Development and validation of mathematical model for aerobic composting process

By integrating the reaction kinetics with the mass and heat transfer between the three phases of the system, a new dynamic structured model for aerobic composting process was developed in this work. In order to evaluate kinetic parameters in mathematical model and to validate the model, experiments were performed with the reactor of volume 32 L, in controlled laboratory conditions. Different ratios of poultry manure to wheat straw were mixed and used as a substrate. Rosenbrock optimization method was used for parameter estimation. In order to solve the system of 12 non-linear differential (and corresponding algebraic) equations, Runge–Kutta–Fehlberg method was used, with approximation of fourth and fifth order and adjustment of step size. Both algorithms were implemented in FORTRAN programming language. In order to achieve as accurate description of the process dynamics as possible, the developed mathematical model was validated by the results of several experimentally measured dynamic state variables.

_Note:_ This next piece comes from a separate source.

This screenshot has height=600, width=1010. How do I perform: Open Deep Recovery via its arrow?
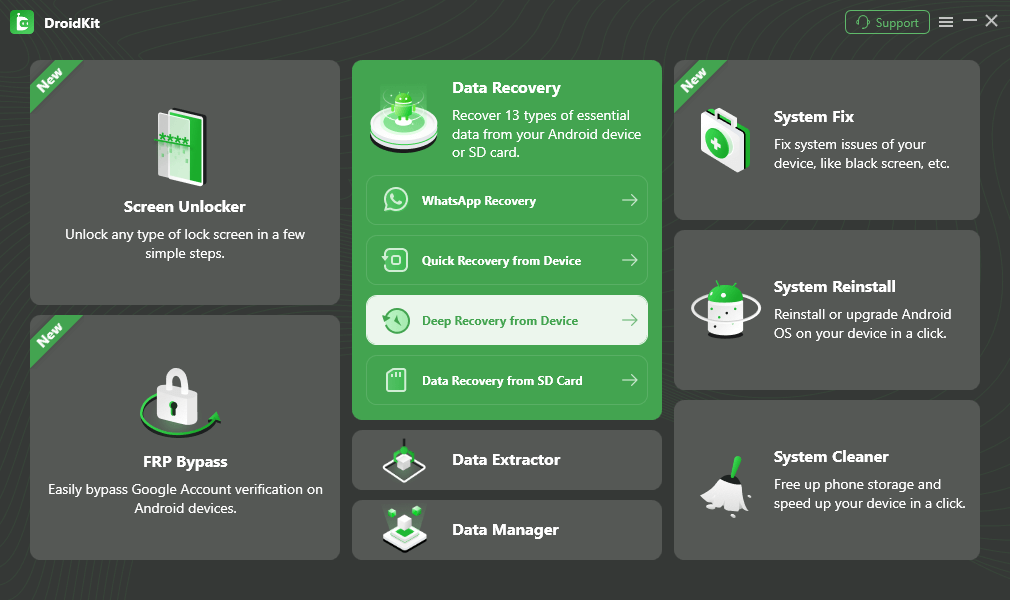(631, 320)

Comparisons of experimental and simulation results for temperature of substrate, organic matter conversion, carbon dioxide concentration and oxygen concentration, in general showed good agreement during the whole duration of the process in a reactor. In the case of ammonia, an agreement was achieved for the first 4 days and for the last 3 days of the process. A sensitivity analysis was performed to determine the key parameters of the model. Analysis showed that two parameters had a great influence on the main characteristics of the process. With validated model for aerobic composting of mixture of poultry manure and wheat straw, optimal values were determined: initial moisture content (70%) and airflow (0.54 l min^−1 kg^−1 OM).